Material provided:
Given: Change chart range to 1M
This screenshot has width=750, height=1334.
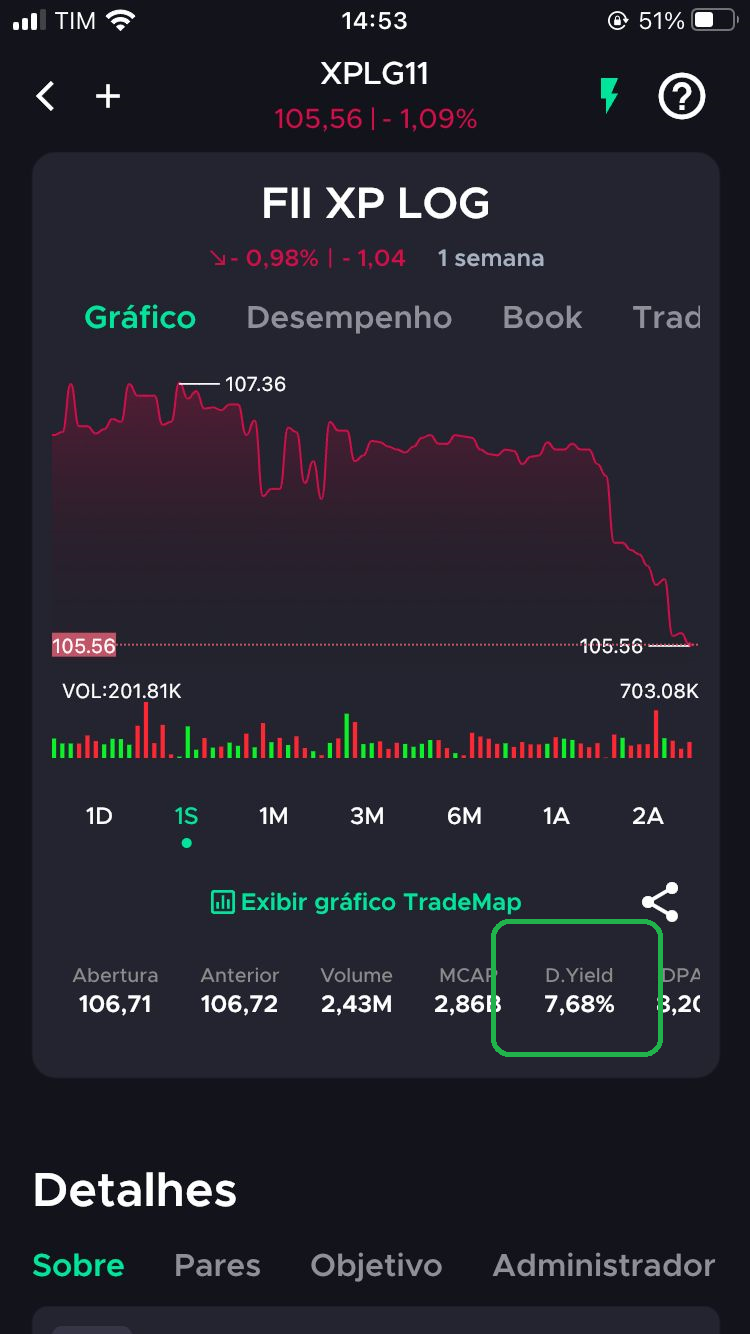Looking at the screenshot, I should [273, 816].
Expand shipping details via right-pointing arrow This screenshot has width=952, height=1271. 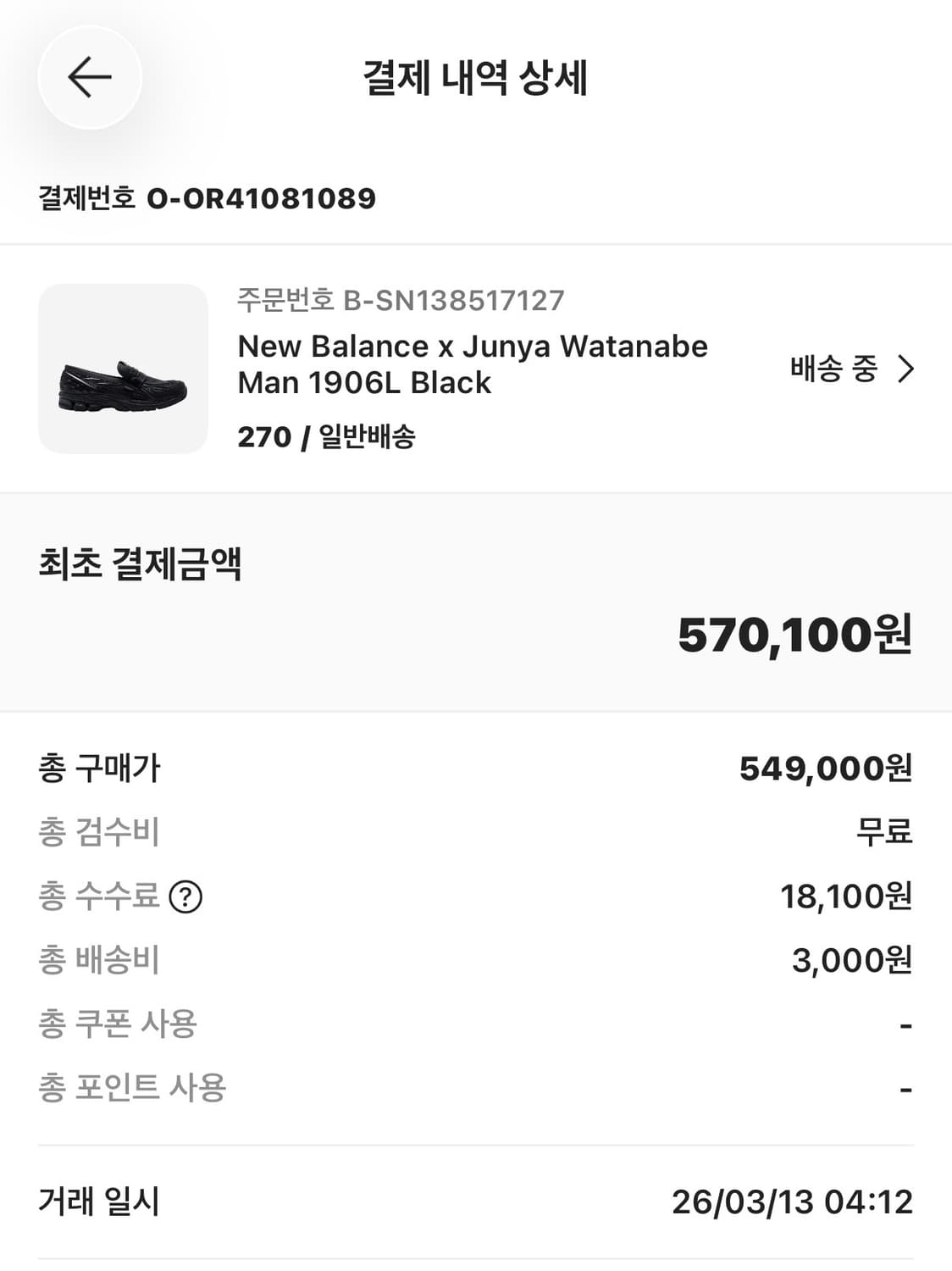(908, 369)
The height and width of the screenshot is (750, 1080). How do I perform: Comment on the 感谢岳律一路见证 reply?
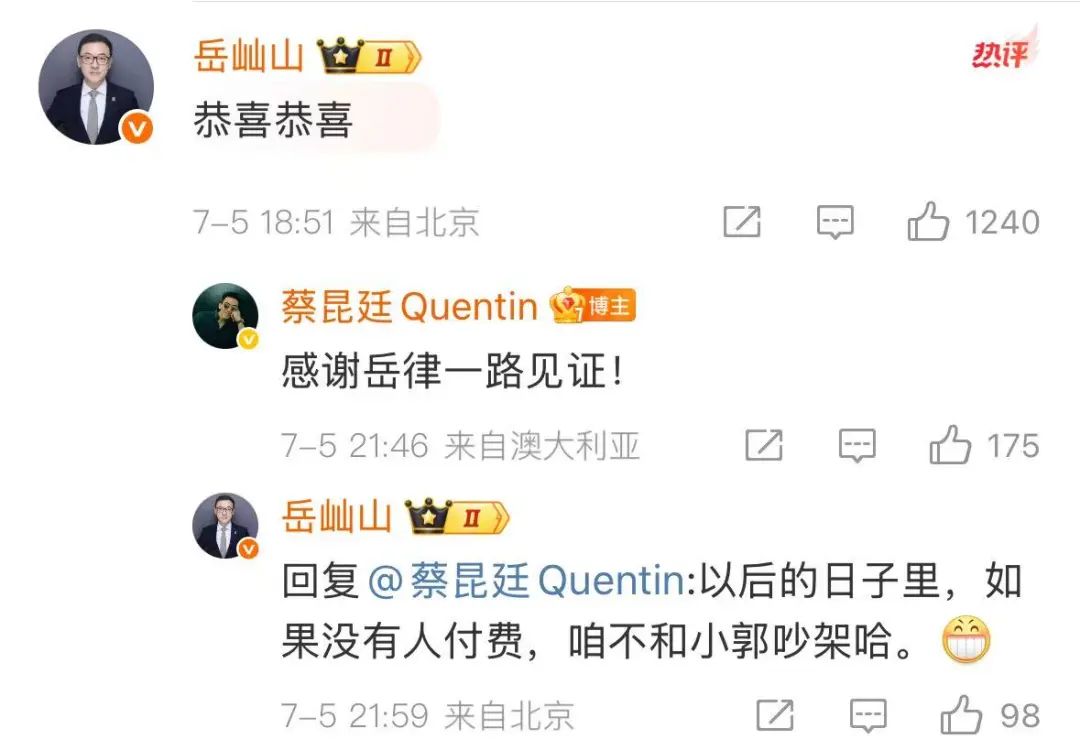[x=857, y=445]
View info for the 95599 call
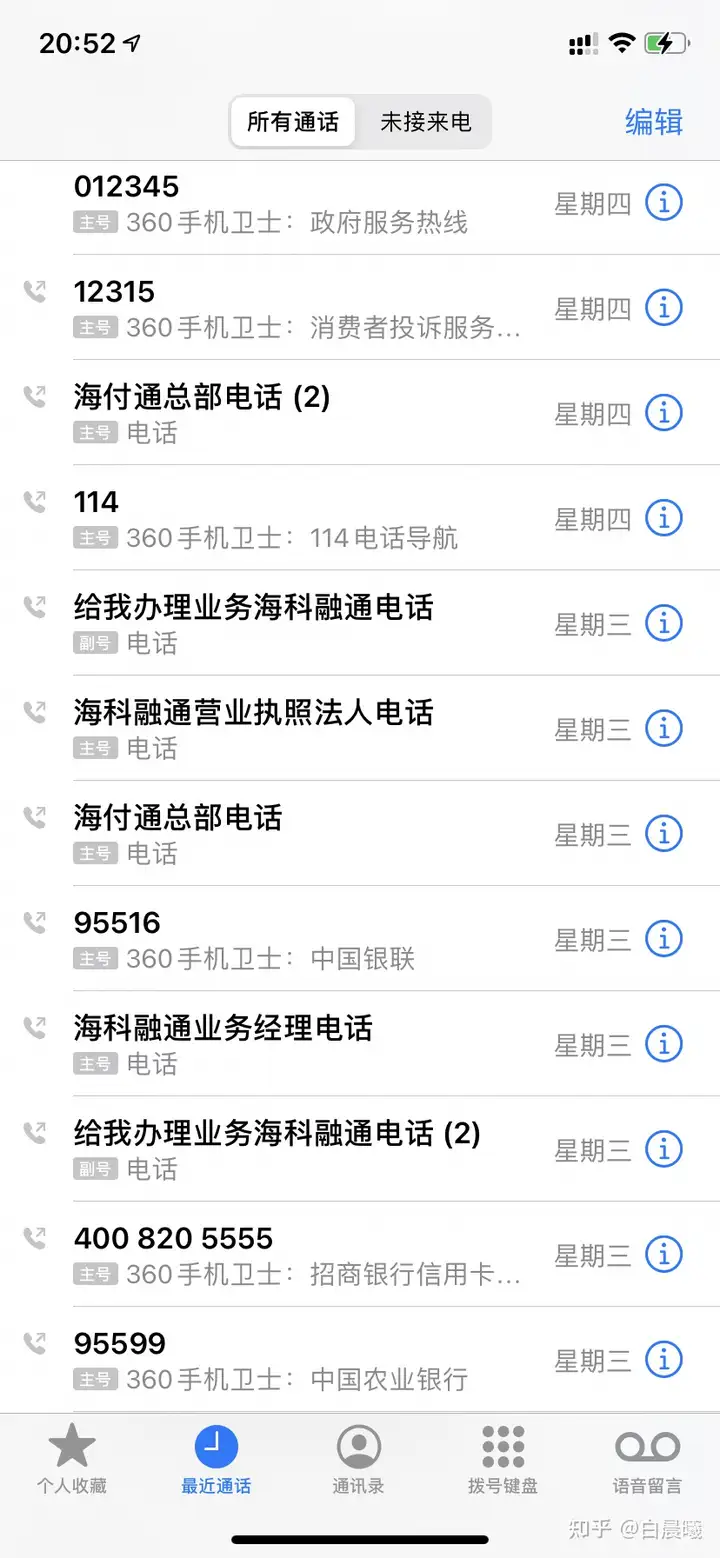Image resolution: width=720 pixels, height=1558 pixels. [663, 1359]
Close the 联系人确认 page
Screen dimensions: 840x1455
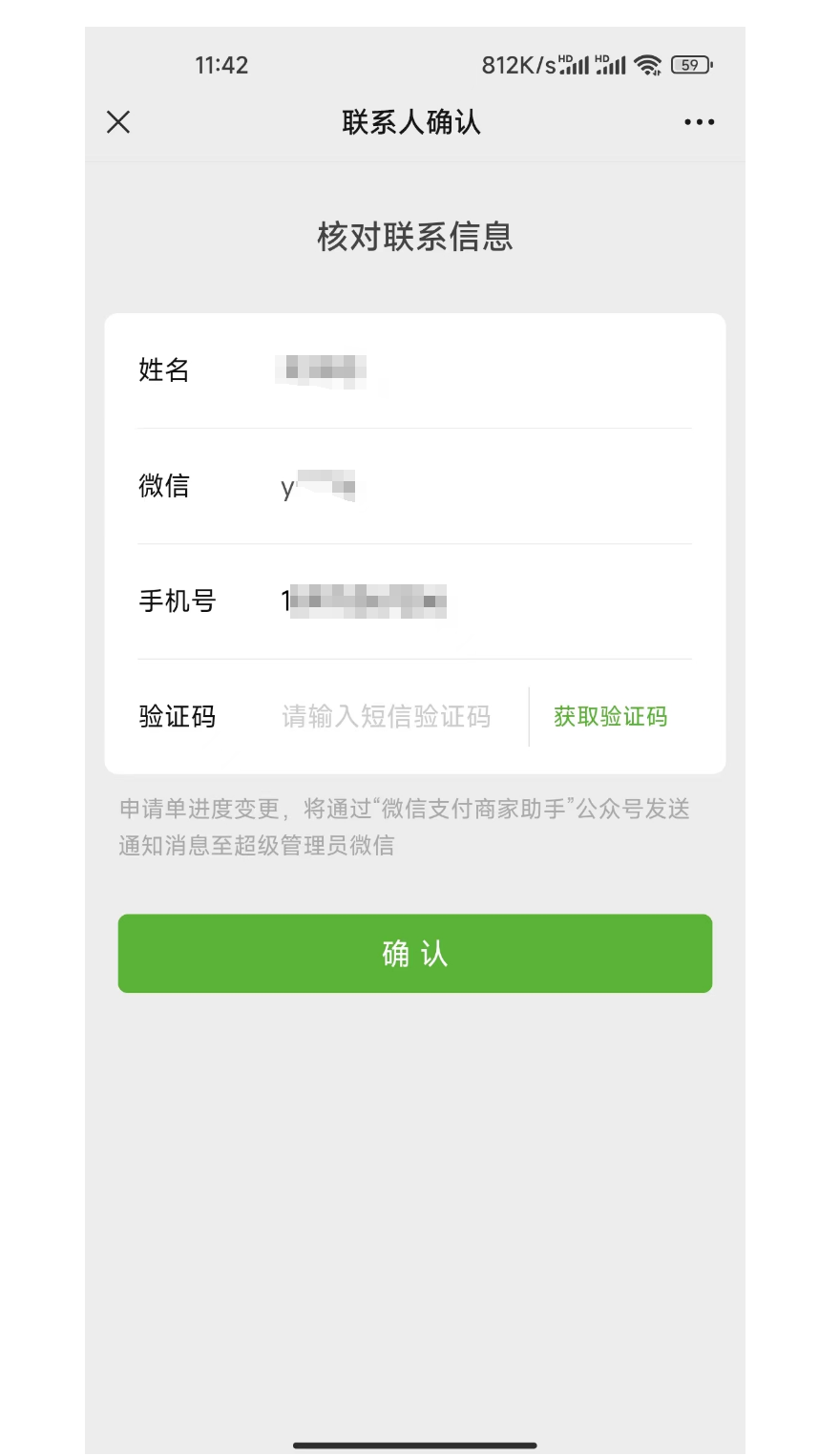pyautogui.click(x=118, y=122)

Problem details: Can you give the data again starting at "Close the 联系人确认 page" and ending with the last line of the data, replacing "Close" with "Dismiss" and changing nothing else? Leave the pictures out.

Task result:
Dismiss the 联系人确认 page
Screen dimensions: 840x1455
pyautogui.click(x=118, y=122)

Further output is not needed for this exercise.